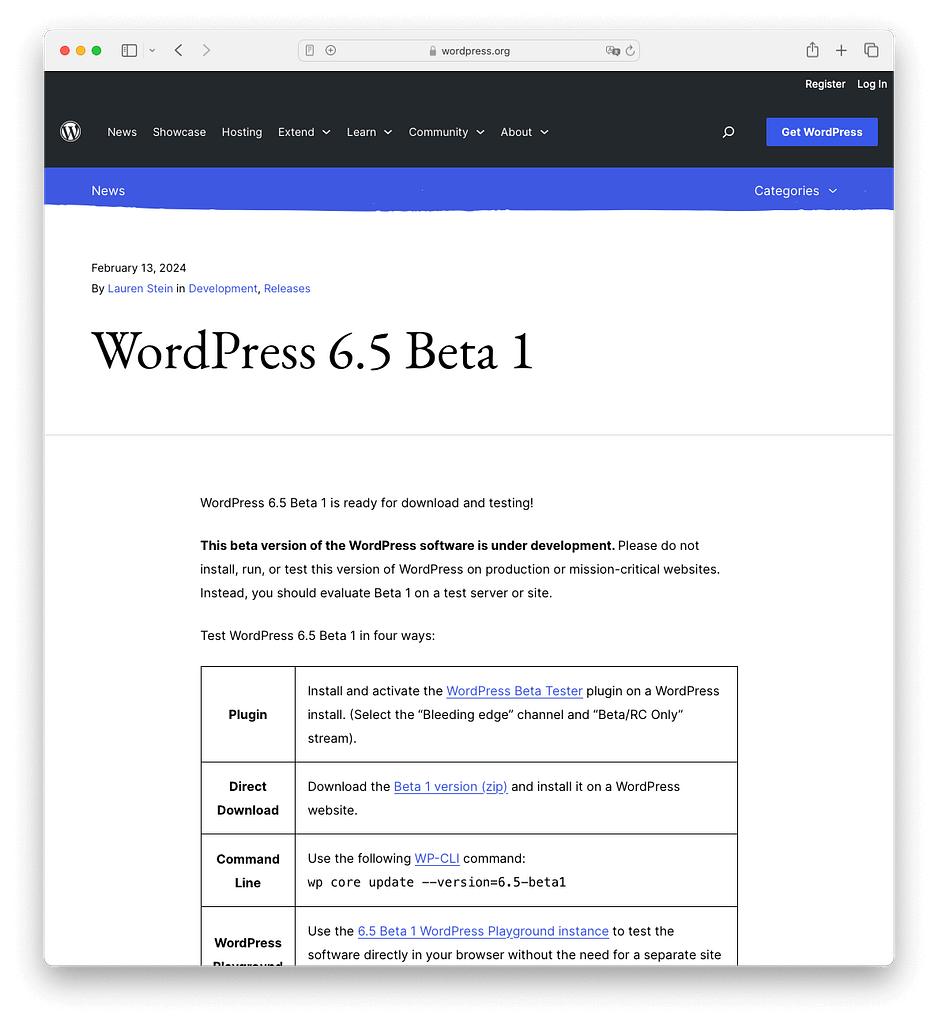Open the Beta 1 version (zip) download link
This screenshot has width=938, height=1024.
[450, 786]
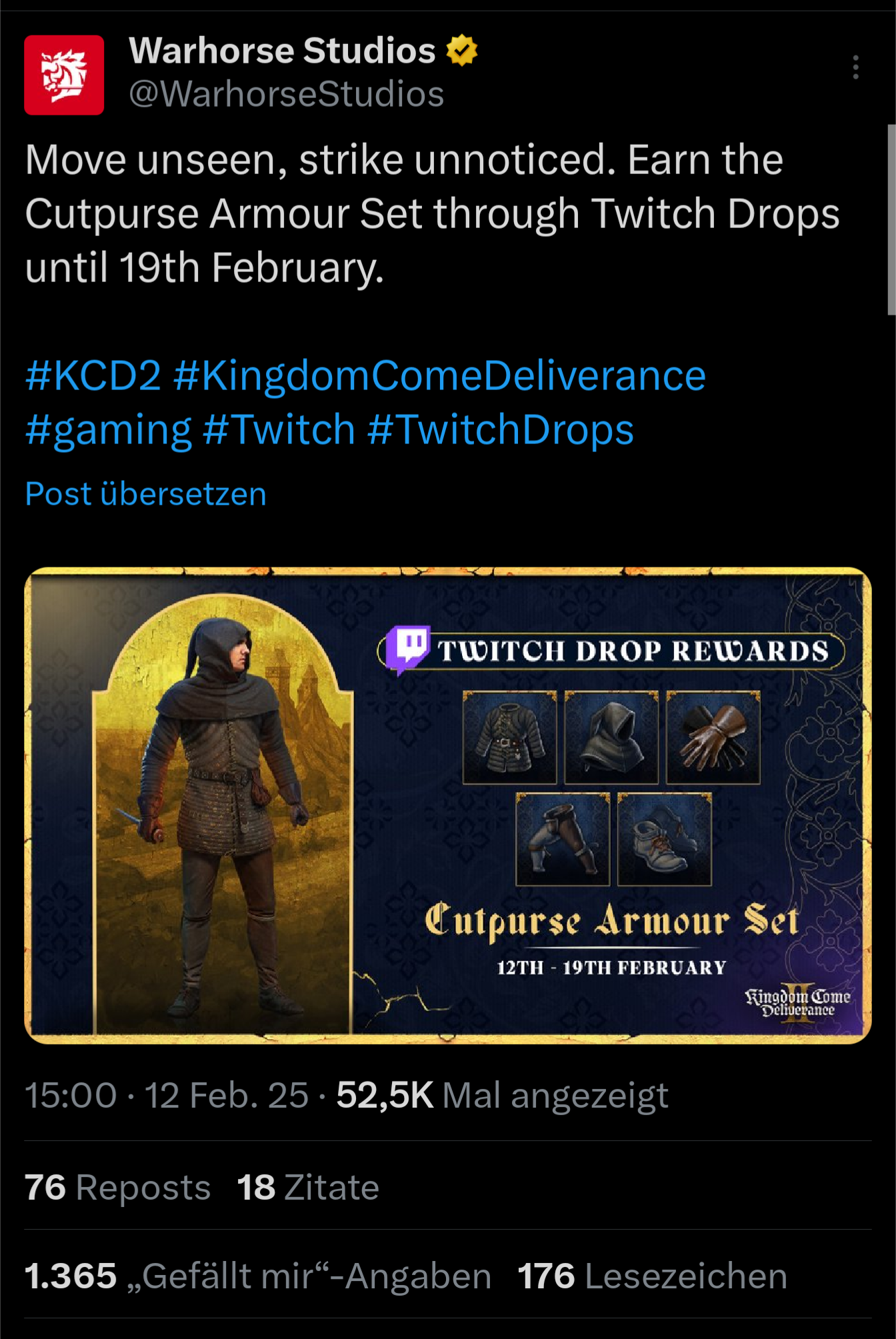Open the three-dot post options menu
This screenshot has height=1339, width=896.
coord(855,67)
==
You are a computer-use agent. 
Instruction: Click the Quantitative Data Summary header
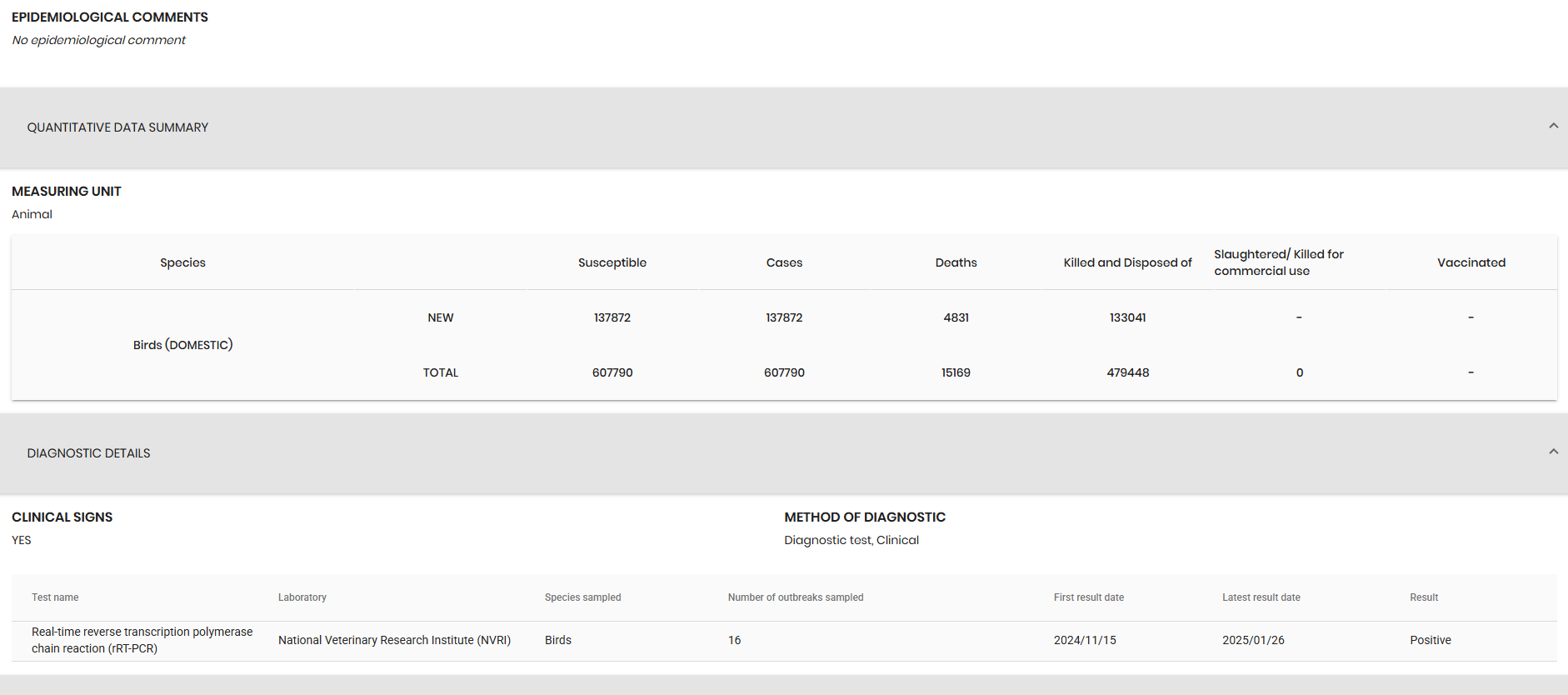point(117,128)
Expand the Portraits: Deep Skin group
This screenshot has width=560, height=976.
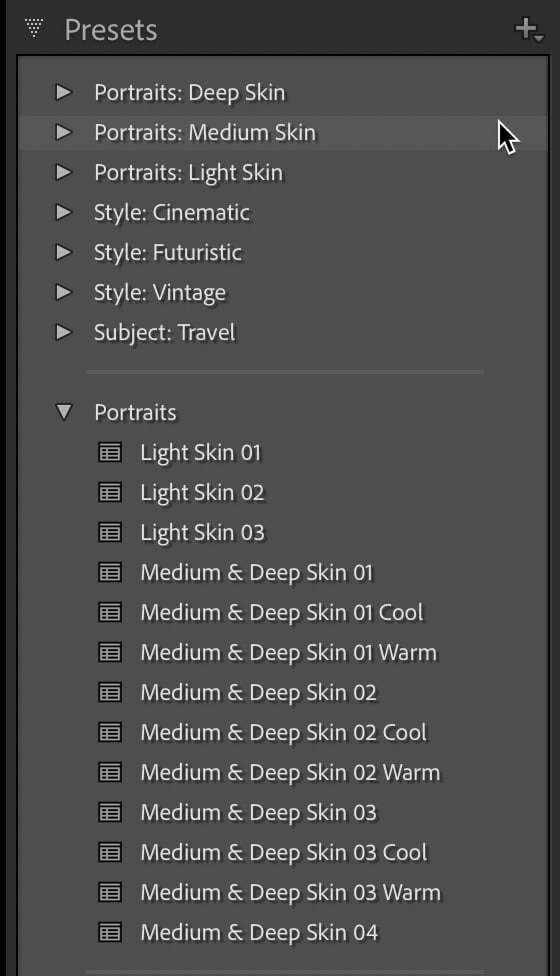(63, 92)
* * *
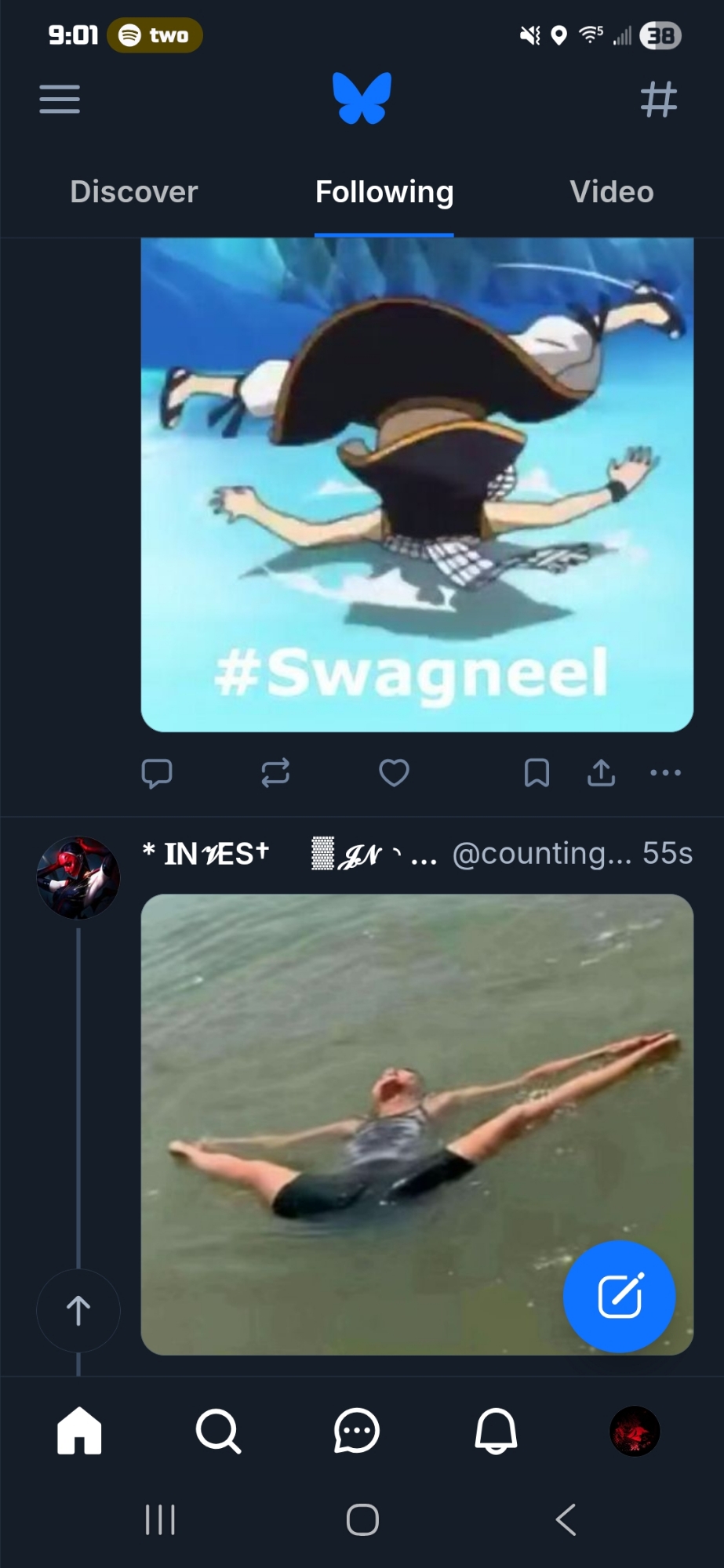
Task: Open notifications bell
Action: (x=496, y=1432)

-- SHORT EXERCISE --
Copy out the data starting with the line that contains "You are a computer-use agent." and going on through the line that contains "point(117,128)", keeping every line exactly as it appears. Omit the pictures from your answer.

-- PROBLEM SOLUTION --
You are a computer-use agent. 
Instruction: Click the Quantitative Data Summary header
point(117,128)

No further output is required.